Tuesday, March 1, 2011

Clothes Lines

How many people know what real clothes lines are and can become? Everyone has hung clothes up at some time in a bathroom or when camping out, but how many have really hung clothes on lines after lines to help dry the weekly laundry? The Otterlanding blog has reminded of this wonder from the past.

My family lived in my Auntie Mary's apartment building which had ten rental flats, and everyone had their laundry day. The washing machines were in the basement which had to be filled up with water through a hose from the large, thick, metal soaking sinks. After agitating the clothes in the soapy water, the clothes were sent through two rollers to wring the clothes out to be tossed into the rinse washer that was also filled the same way. You had to use a very thick piece of rounded wood to feed the clothes through the rollers, so hands/fingers would not get crushed. Rollers rolled again before the clothes were thrown into a basket to make their way out to the backyard clothes lines or just hung on the basement lines. The dirty wash water then was drained through the hose down to the floor drain. The washers had to be filled up again with clean water for each new load of washing! New appreciation of our washing machines of today??

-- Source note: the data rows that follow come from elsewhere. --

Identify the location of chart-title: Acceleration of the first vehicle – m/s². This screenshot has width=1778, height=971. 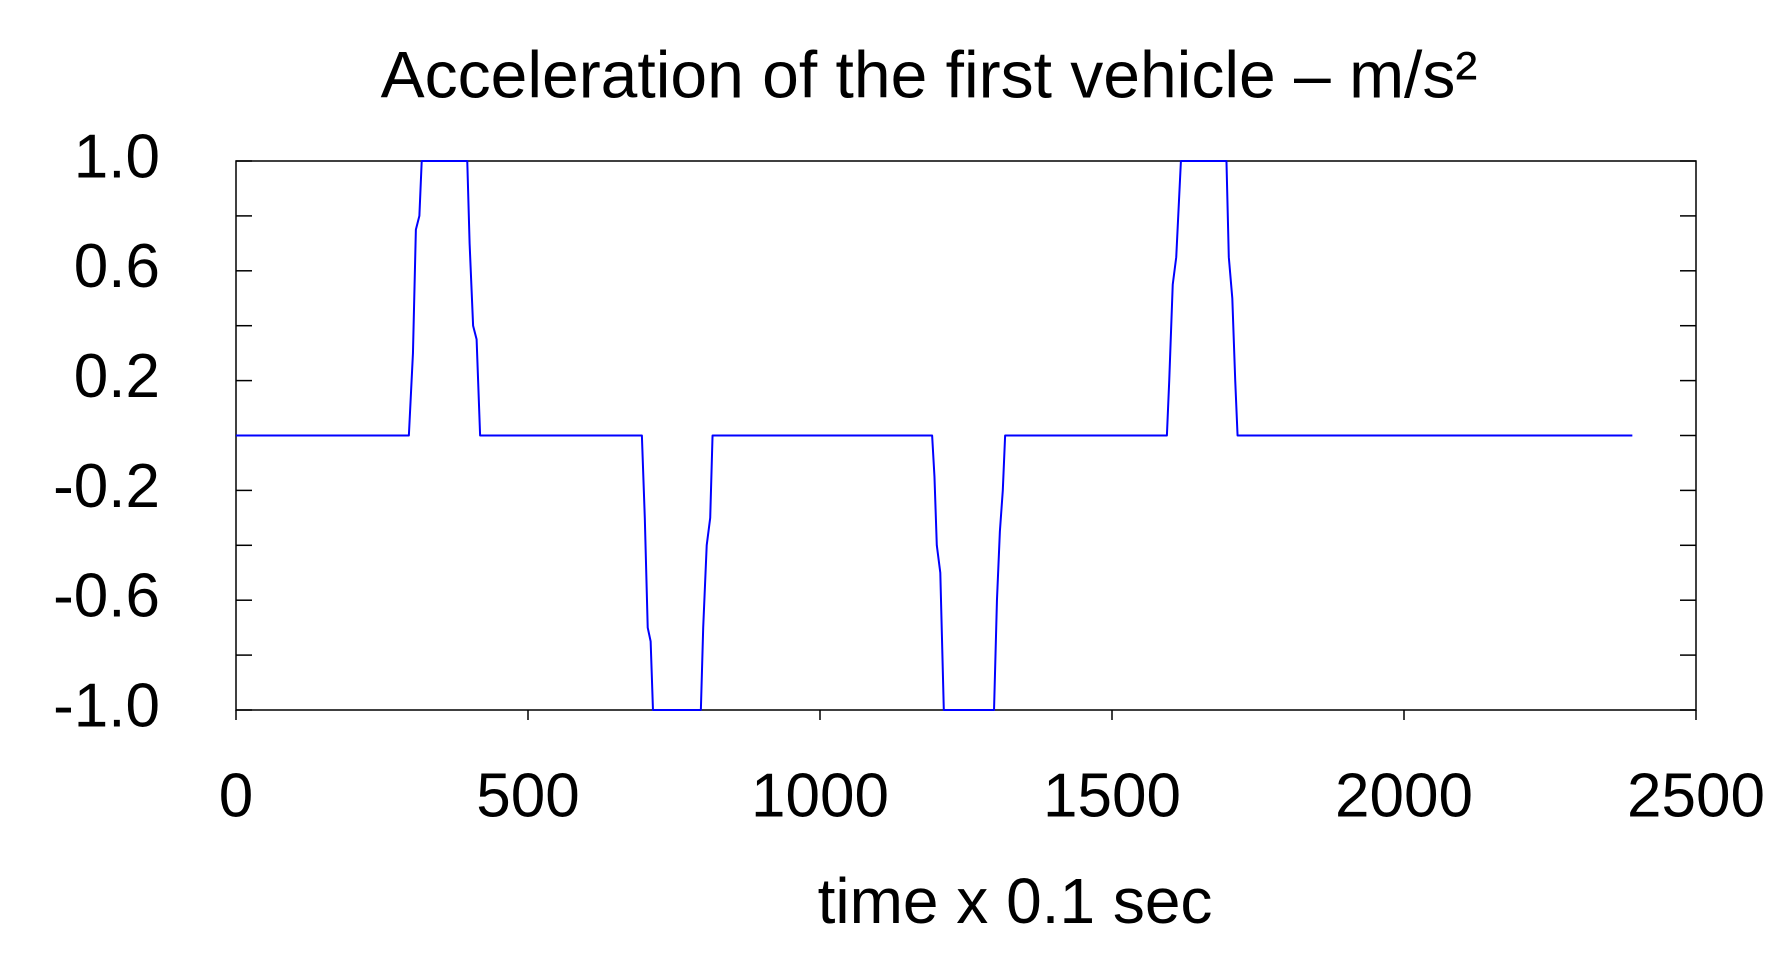
(930, 74).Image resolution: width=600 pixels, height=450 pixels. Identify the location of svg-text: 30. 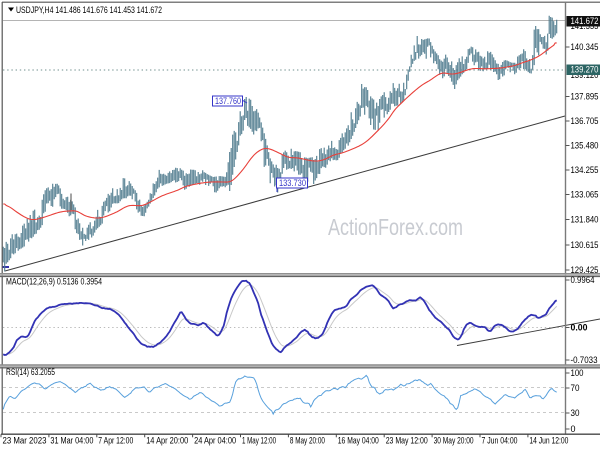
(576, 413).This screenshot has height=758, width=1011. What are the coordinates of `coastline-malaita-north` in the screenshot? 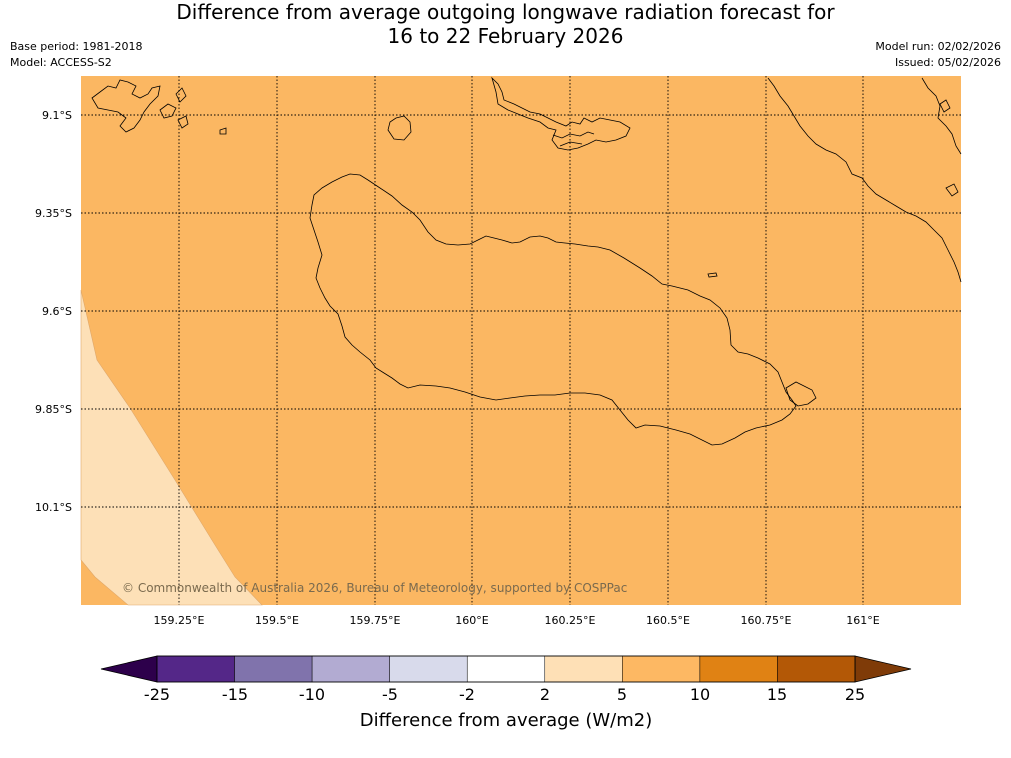 It's located at (942, 116).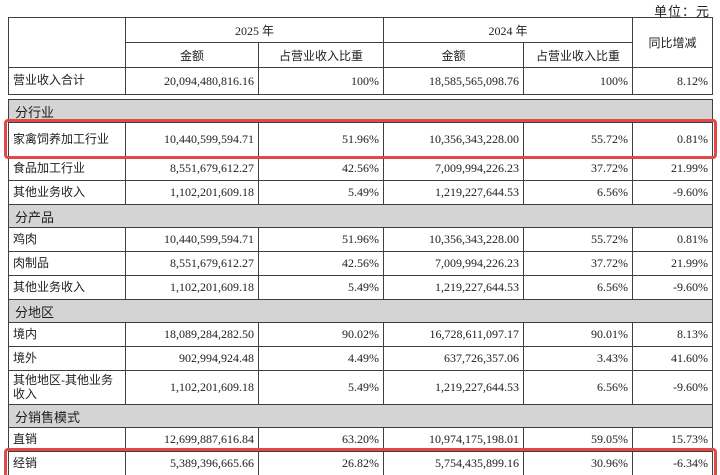 Image resolution: width=720 pixels, height=475 pixels. I want to click on section-row: 分行业, so click(360, 111).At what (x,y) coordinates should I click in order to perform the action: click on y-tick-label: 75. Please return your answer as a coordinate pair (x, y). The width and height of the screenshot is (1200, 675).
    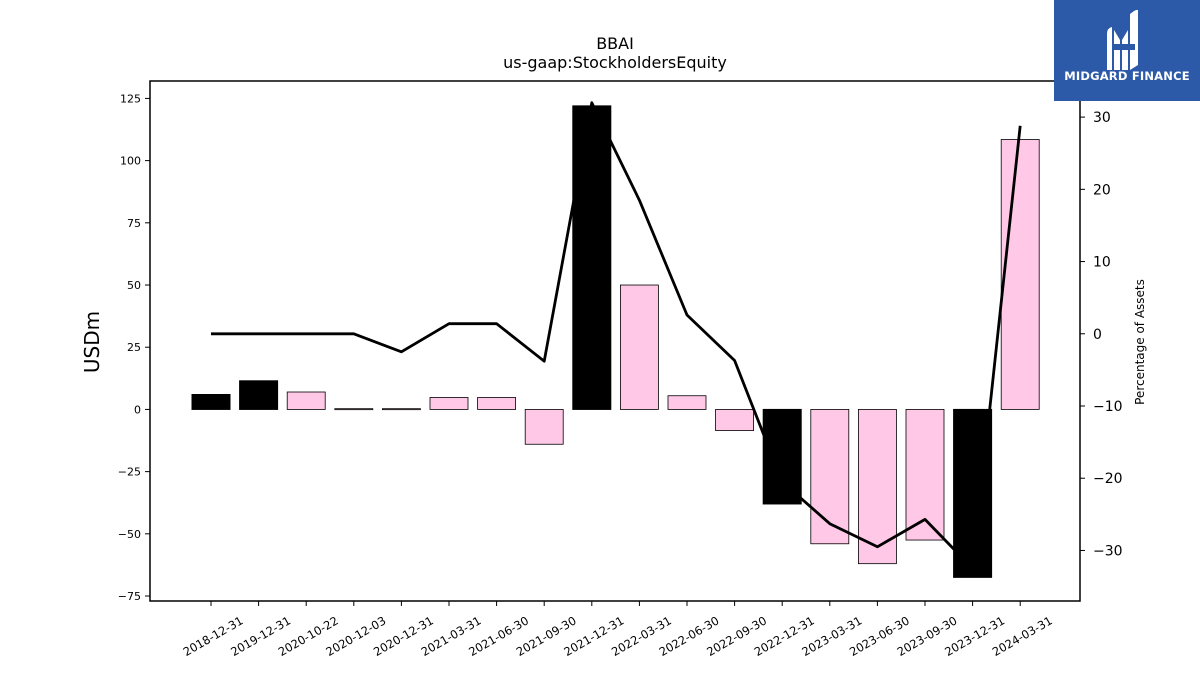
    Looking at the image, I should click on (134, 224).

Auntie Mary (the same auntie as in the Diamonds Are Forever blog) washed clothes for 8 family members--her laundry with her daughter Sharon's, my family of 4, my uncle's and my grandmother's. Many times it was my job to help Auntie Mary hang all of these clothes. There were the lines in the basement during the cold winter months, and there must have been 10 lines at least outside in the backyard! I didn't mind helping her in the backyard, maybe because I knew what could come later after the clothes came down.

The four tall, grey, thick, metal posts that held the clothes lines outside were goal posts to play games of running, tagging, or just holding onto, spinning around until you got dizzy and fell! Other times, large, multi-colored blankets, which we called "Indian blankets," were fastened with clothes pins to the clothes lines with one fastened for the roof, and then they were all clothes-pinned together at the sides--one huge tent now stood waiting only for our imaginations.

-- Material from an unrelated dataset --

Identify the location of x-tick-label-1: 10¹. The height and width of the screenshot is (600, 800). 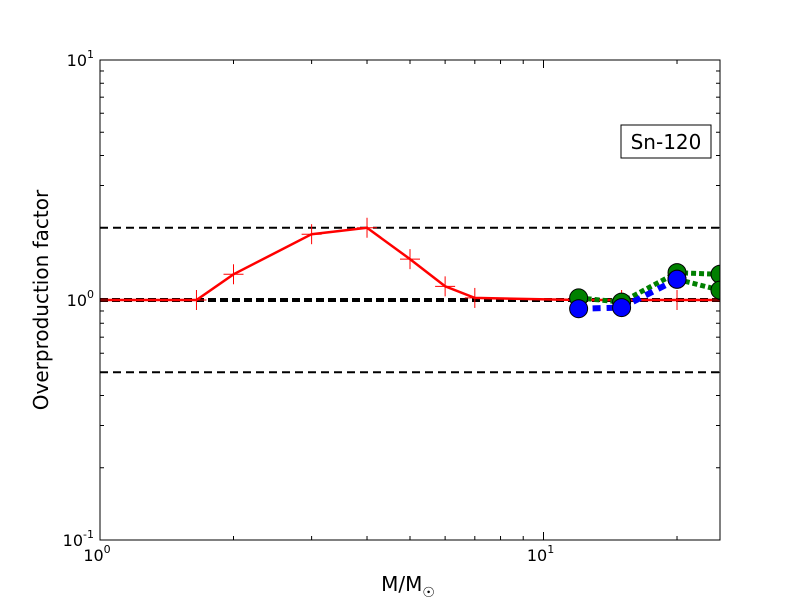
(540, 554).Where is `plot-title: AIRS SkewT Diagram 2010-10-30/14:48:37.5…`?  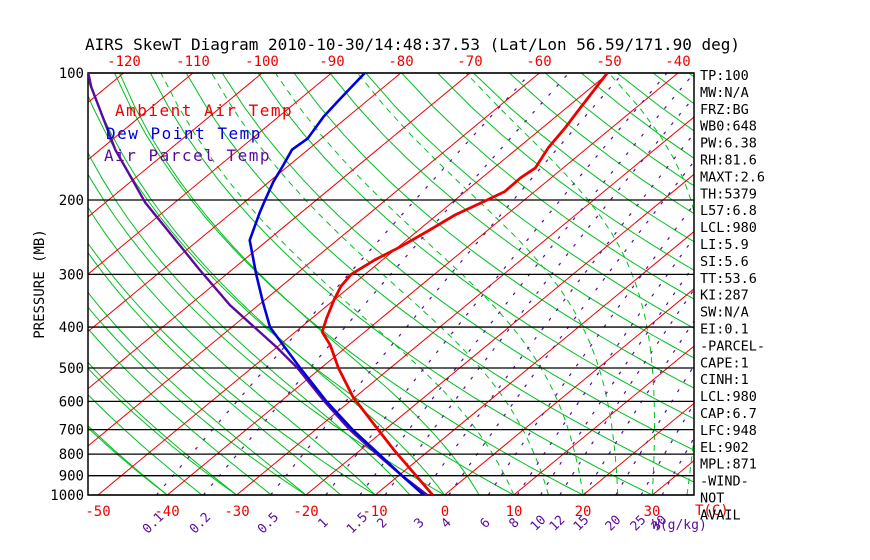 plot-title: AIRS SkewT Diagram 2010-10-30/14:48:37.5… is located at coordinates (412, 44).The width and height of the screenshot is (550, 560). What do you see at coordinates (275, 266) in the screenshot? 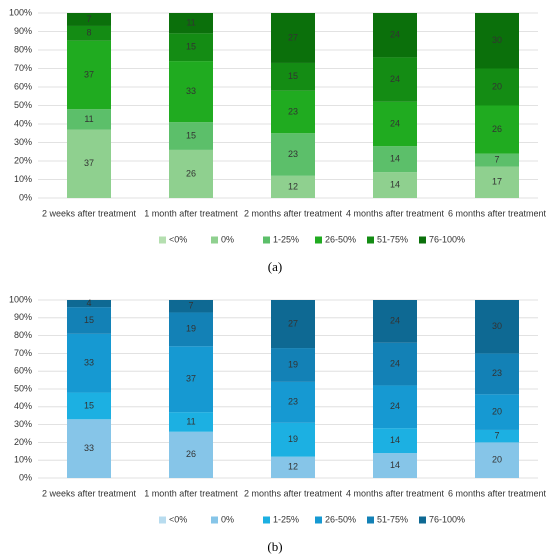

These were our good times as children, and every day items became our toys--our best toys.


  1. Tam,

    YES! I love how a clothesline is like a time portal in this piece. A simple, once everyday object, has meaning and grace in your hands as an author.

    While traveling in Ukraine some 13 years ago I became quite familiar with the clothes line, as well as the art of hand-washing clothing. Boy am I glad we have machines for this. I remember hanging our clothes to dry in sub-zero temperatures and being shocked to discover they actually dried.

    Thanks for sharing slices into your life, present and past.

    PS - thanks for the feedback on my own slices.

  2. Awesome! I haven't thought about clotheslines for a long time! I remember helping my mother hang laundry in our yard-I thought those wooden clothespins were the best. I hated the plastic ones we got later--they pinched!
    And the posts. Funniest experience there was running smack into one while playing flashlight tag well after dark with my cousins. Ouch!

  3. I remember hanging cloth diapers on a clothesline. You could smell the sunshine in each of those diapers. However, only the first child had sunshine diapers. Life became more complicated after one. :)

  4. I loved this slice!

  5. Your slice took me back to my gramdma's basement and helping her wash clothes with the wringer washer. She had a clothes line with metal poles too. Your line that describes all the different ways the clothes line posts were used sticks with me so much. Your post just gave me an idea for a slice about how my siblings and I used to play covered wagon with the bunkbeds. Really enjoyed your post. :)

  6. I love the way you captured the nostalgia of those days - sure, it was hard work and exhausting, but those last exuberant images were just joyous!

  7. then there are the frozen sheets you scamper around like a maze.